Exercise details:
Find every line below that contains the word "right" and copy it out.

Provided material:
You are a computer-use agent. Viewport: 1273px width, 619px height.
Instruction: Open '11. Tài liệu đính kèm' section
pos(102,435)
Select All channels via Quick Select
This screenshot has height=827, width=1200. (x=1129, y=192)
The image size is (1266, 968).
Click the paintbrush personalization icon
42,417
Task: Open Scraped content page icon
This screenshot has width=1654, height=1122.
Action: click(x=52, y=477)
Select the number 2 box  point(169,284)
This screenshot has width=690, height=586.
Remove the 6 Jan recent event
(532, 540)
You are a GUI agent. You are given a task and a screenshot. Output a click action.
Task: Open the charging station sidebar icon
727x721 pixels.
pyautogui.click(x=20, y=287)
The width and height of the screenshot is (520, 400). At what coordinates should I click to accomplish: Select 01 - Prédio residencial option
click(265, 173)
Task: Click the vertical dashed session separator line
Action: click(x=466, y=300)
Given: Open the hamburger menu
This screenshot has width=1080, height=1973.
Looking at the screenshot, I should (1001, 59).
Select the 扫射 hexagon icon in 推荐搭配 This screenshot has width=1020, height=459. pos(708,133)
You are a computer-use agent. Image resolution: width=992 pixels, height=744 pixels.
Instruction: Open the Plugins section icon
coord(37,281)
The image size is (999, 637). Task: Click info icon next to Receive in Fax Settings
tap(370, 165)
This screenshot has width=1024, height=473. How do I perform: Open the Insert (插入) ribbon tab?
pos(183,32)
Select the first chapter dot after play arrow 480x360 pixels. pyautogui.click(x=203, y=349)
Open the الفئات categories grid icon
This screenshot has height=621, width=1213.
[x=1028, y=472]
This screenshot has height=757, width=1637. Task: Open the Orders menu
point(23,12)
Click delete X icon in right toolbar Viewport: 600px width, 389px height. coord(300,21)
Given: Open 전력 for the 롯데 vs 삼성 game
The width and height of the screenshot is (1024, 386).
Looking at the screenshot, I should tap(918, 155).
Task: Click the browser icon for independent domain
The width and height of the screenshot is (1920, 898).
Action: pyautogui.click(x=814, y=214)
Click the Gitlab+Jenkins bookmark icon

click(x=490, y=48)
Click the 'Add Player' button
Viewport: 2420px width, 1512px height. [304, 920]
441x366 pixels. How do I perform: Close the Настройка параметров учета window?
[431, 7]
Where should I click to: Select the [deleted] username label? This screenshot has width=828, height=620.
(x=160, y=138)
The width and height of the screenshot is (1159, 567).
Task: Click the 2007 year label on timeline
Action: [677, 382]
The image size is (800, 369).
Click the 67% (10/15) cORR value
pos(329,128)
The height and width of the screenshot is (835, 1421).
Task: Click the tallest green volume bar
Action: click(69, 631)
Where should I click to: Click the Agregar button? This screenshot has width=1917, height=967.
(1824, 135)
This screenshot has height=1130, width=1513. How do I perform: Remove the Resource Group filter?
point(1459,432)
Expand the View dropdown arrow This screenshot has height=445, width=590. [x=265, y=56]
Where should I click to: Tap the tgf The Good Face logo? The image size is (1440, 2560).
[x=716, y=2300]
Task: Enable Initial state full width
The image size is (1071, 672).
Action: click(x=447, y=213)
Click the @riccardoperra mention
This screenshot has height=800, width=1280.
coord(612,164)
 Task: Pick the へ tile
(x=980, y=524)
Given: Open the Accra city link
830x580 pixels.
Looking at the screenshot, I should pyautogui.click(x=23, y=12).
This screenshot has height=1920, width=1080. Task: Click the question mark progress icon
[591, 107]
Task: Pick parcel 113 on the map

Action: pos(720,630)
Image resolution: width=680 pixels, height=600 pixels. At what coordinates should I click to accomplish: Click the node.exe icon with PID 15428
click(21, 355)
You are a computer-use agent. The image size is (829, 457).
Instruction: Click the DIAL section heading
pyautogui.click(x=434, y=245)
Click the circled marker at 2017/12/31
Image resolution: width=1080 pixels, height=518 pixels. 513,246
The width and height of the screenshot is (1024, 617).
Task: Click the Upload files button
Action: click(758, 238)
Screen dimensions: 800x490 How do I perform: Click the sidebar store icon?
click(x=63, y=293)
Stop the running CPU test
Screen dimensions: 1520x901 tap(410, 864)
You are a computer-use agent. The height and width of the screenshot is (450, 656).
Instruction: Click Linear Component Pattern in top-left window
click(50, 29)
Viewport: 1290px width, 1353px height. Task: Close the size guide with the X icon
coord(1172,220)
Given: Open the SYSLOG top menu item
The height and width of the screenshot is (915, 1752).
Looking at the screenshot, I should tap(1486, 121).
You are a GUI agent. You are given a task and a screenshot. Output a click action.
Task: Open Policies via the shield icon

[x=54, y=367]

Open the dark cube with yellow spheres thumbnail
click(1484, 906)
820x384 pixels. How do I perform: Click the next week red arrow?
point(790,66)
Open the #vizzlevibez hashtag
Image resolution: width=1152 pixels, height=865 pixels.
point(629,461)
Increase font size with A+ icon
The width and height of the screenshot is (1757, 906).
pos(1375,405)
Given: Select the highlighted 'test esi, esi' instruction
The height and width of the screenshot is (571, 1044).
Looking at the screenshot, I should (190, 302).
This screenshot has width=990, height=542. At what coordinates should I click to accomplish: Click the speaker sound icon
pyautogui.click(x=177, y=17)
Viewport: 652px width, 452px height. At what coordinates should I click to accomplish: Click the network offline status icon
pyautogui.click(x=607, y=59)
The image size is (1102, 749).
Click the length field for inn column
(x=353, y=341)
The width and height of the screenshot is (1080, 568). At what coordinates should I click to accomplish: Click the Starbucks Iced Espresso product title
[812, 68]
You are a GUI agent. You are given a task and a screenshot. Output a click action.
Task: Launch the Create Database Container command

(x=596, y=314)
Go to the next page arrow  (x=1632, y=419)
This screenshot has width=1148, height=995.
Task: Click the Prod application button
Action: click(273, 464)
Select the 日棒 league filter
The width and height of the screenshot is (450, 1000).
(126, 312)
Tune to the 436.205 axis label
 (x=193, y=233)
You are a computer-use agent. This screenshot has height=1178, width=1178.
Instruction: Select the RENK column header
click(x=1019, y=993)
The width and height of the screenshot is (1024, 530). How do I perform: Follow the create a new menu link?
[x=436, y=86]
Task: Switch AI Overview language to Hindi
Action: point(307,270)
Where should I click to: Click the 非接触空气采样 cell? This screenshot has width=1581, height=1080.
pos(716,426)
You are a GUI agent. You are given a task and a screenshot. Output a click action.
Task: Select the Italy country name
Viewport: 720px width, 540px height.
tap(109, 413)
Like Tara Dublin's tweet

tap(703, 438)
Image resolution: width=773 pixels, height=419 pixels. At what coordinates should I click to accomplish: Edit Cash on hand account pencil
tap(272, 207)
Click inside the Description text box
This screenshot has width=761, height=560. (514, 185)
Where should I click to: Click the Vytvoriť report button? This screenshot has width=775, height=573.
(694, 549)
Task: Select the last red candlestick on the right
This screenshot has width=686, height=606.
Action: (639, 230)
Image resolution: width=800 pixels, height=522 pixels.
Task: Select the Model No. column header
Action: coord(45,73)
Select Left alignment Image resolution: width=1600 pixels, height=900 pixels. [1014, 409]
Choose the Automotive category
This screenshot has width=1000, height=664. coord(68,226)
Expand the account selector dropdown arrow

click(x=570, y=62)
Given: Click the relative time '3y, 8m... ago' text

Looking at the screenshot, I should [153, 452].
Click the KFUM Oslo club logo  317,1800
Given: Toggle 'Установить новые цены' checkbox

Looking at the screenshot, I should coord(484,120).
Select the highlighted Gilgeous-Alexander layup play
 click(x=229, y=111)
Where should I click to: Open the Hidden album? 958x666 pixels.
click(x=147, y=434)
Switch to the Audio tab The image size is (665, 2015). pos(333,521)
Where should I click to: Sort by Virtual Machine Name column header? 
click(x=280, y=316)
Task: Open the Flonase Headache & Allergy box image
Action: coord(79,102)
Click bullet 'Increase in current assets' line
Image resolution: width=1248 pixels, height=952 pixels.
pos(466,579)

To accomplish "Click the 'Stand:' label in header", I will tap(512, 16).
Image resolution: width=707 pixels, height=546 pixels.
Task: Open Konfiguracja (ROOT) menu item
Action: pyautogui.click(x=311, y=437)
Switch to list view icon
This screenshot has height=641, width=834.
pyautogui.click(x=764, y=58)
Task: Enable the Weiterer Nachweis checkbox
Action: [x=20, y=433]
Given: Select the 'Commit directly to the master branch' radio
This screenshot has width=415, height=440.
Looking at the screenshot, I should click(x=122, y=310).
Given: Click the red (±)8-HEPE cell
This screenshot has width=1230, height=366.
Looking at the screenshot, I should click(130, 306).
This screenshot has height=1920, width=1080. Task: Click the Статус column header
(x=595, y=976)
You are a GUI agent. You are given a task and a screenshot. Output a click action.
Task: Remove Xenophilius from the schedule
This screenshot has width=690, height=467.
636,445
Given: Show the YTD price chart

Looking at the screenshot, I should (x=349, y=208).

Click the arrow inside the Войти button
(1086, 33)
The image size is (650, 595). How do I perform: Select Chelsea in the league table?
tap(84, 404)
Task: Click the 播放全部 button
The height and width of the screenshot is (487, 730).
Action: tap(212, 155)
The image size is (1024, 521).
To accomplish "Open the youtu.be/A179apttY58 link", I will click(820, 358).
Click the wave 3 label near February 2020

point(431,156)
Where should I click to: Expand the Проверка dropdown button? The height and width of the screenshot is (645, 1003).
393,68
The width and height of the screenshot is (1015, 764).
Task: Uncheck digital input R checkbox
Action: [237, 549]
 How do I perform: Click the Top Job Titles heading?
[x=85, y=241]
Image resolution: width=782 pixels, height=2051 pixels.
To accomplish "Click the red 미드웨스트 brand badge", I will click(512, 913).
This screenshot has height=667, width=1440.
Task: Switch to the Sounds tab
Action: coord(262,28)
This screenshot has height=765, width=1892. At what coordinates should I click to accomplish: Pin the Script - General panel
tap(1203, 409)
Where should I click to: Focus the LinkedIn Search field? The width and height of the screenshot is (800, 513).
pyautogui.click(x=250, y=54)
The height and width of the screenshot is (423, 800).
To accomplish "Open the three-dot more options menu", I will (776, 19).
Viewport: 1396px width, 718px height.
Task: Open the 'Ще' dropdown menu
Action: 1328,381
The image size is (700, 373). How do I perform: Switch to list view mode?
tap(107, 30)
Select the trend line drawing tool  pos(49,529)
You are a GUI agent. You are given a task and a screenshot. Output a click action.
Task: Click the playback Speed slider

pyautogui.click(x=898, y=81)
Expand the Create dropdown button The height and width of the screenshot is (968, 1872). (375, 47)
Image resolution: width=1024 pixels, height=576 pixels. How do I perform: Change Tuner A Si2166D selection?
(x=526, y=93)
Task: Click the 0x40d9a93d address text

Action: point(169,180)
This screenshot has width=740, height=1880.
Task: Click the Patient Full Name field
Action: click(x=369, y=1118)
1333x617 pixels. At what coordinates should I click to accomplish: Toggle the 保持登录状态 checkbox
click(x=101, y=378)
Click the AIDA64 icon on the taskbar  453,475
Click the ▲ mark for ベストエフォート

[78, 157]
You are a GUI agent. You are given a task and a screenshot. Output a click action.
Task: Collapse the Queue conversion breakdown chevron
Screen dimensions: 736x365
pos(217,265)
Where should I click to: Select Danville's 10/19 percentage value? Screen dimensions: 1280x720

Completed task:
Click delete X icon in right toolbar Viewport: 600px width, 389px height. coord(300,21)
Task: Select the last red candlestick on the right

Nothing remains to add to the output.